The fully illustrated, 192-page catalogue that accompanies the exhibition is published by Del Monico-Prestel. In a departure from traditional scholarly catalogues, Why Draw? foregrounds artistic processes and personal perceptions of the impact and significance of drawing on artistic practice through time.
“Running Fence,” 1976, graphite, pastel, charcoal, fabric collage, by CHRISTO, American, born 1935. Museum Purchase, George Otis Hamlin Fund with the aid of a matching grant from the National Endowment for the Arts, Washington, D.C., a federal agency. Bowdoin College Museum of Art.
“The Maiden Without Hands,” 2011–14, gouache and chalk pastel, by Natalie Frank, American, born 1980
. Private Collection.

The Museum is pleased to announce a series of exhibition related public programs throughout the summer, with events ranging from a group discussion on the history and impetus behind collecting, talks on notable artists, the Museum’s historic holdings, and the importance of drawing to an artist’s practice. Highlights include:

  • Why Draw? artist Natalie Frank, creator of widely exhibited and critically acclaimed illustrations of the “unsanitized” fairy tales of the Brothers Grimm, will visit the Museum to discuss the implications of her works for women, their bodies, desires, and fears on May 2.

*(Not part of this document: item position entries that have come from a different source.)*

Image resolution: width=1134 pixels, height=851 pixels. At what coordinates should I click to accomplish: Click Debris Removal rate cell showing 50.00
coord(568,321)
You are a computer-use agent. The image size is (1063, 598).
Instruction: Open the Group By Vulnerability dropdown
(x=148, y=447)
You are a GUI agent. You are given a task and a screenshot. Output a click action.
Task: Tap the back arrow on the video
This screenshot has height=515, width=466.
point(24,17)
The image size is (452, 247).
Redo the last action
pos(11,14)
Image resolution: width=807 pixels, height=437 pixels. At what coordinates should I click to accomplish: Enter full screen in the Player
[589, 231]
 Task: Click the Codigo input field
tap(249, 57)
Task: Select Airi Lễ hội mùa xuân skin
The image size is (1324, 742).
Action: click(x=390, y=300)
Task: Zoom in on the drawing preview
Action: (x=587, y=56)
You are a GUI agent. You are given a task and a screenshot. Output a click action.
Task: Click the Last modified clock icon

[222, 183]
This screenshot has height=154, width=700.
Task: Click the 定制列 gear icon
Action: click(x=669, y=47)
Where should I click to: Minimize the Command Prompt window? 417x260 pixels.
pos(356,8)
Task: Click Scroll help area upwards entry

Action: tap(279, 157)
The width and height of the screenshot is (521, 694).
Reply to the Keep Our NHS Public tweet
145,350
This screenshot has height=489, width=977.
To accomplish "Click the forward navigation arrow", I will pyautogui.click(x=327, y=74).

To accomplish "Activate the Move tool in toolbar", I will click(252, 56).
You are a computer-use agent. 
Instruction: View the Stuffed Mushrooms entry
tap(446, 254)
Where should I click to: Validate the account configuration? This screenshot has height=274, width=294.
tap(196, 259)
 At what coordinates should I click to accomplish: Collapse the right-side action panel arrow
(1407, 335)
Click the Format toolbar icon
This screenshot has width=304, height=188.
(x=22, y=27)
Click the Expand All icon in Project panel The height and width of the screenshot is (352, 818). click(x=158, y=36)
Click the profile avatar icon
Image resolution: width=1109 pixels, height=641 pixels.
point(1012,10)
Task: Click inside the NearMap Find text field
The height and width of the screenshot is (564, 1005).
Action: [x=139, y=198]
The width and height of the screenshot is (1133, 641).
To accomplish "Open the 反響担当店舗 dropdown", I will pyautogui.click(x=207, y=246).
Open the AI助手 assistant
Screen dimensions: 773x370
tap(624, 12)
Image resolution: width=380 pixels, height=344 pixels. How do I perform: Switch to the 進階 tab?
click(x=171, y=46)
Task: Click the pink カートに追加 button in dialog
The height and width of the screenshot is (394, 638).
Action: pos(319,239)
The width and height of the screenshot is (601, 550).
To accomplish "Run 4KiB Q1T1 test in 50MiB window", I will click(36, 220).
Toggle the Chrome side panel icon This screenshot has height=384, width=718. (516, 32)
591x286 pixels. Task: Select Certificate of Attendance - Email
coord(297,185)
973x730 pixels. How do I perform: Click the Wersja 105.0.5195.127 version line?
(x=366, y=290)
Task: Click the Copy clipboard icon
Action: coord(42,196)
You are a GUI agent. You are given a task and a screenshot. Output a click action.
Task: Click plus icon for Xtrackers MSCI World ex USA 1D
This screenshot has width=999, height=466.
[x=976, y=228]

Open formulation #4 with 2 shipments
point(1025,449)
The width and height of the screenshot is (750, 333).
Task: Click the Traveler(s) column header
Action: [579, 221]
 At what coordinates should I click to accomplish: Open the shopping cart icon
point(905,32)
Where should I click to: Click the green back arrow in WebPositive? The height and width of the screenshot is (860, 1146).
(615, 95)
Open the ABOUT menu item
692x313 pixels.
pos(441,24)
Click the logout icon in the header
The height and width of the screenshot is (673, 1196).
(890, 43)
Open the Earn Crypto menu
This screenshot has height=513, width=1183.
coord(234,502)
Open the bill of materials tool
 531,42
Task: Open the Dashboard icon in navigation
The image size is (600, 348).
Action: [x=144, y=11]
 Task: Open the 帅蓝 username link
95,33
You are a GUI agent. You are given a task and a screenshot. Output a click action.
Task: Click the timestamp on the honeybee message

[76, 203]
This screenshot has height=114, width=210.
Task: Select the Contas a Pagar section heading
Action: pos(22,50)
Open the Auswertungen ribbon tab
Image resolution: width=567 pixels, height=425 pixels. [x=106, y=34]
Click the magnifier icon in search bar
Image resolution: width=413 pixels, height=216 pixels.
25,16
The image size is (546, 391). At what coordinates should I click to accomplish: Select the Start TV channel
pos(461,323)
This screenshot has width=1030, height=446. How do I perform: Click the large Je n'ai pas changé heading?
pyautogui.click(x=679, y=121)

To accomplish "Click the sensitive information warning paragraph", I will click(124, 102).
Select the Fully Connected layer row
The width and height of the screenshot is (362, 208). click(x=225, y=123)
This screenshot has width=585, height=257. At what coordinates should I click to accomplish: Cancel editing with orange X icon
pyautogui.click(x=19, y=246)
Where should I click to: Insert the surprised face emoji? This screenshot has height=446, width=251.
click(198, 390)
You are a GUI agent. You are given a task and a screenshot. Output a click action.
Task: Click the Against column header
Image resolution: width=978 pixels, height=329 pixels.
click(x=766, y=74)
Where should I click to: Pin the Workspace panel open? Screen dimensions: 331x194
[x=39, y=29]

  • Museum Co-Director Frank Goodyear will lead a discussion on the drawings of Winslow Homer and their historic importance in the Museum on July 18.
  • George Keyes, former curator at the Detroit Institute of Art, will host a workshop on the practice of collecting Old Master works and the history of studying European prints and drawings on July 27.
  • Artist Andrea Sulzer will lead a workshop called Tracing the Artist’s Hand, including both hands-on activities and a discussion on the changing approaches to mark-making on paper on August 24.
  • Joachim Homann, the exhibition curator, will analyze the use of the figure in the European avant-garde, focusing on master works by Egon Schiele, Pablo Picasso, and Henry Moore on August 25.
  • An evening dedicated to changing artistic and cultural attitudes toward paper with Ruth Fine, former curator, National Gallery of Art and Marjorie Shelley, Conservator in Charge, Works on Paper, The Metropolitan Museum of Art, on August 31.